I know how to write all three, but I'm not sure I've thought of all of the advantages and disadvantages of each.

What are the advantages and disadvantages of each of these ways of storing a graph in memory?

+3  A: 

One way to analyze these is in terms of memory and time complexity (which depends on how you want to access the graph).

Storing nodes as objects with pointers to one another

  • The memory complexity for this approach is O(n) because you have as many objects as you have nodes. The number of pointers (to nodes) required is up to O(n^2) as each node object may contain pointers for up to n nodes.
  • The time complexity for this data structure is O(n) for accessing any given node.

Storing a matrix of edge weights

  • This would be a memory complexity of O(n^2) for the matrix.
  • The advantage with this data structure is that the time complexity to access any given node is O(1).
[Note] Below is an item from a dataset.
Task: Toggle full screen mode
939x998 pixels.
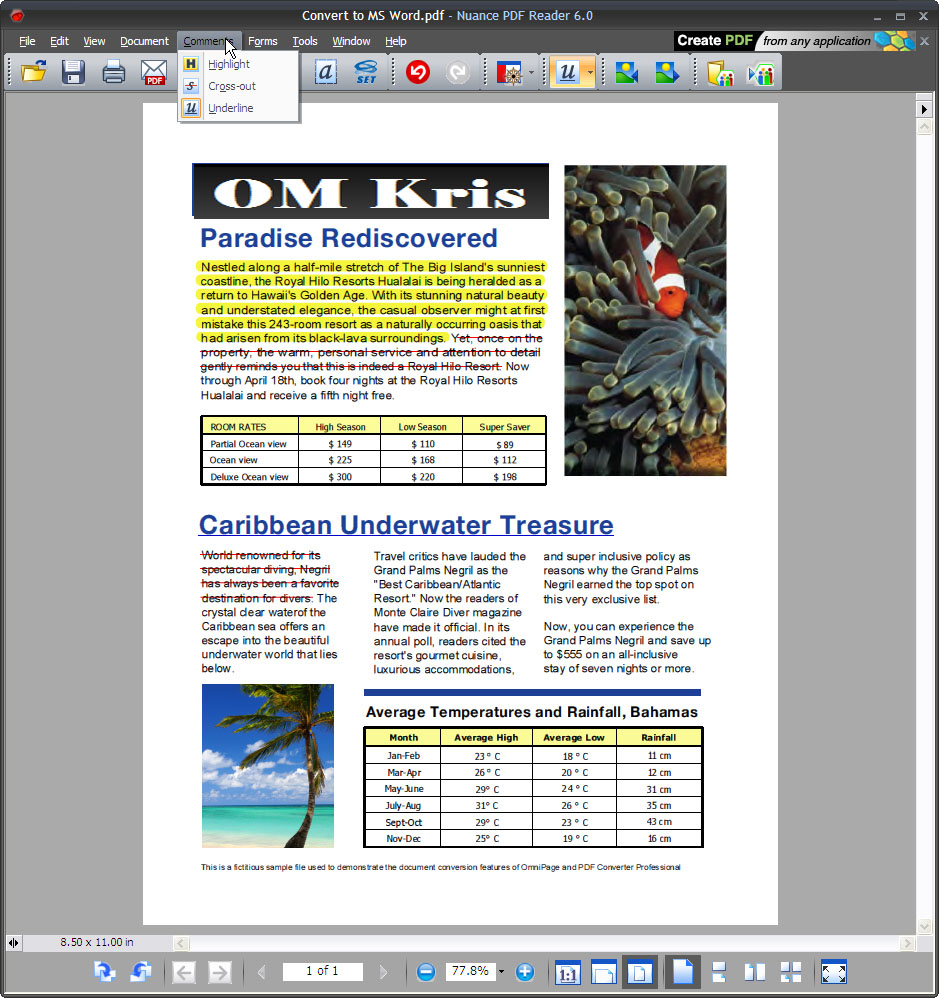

Depending on what algorithm you run on the graph and how many nodes there are, you'll have to choose a suitable representation.

f64 rainbow
A: 

I think your first example is a little ambiguous -- nodes as objects and edges as pointers. You could keep track of these by storing only a pointer to some root node, in which case accessing a given node may be inefficient (say you want node 4 -- if the node object isn't provided, you may have to search for it). In this case, you'd also lose portions of the graph that aren't reachable from the root node. I think this is the case f64 rainbow is assuming when he says the time complexity for accessing a given node is O(n).

Otherwise, you could also keep an array (or hashmap) full of pointers to each node. This allows O(1) access to a given node, but increases memory usage a bit. If n is the number of nodes and e is the number of edges, the space complexity of this approach would be O(n + e).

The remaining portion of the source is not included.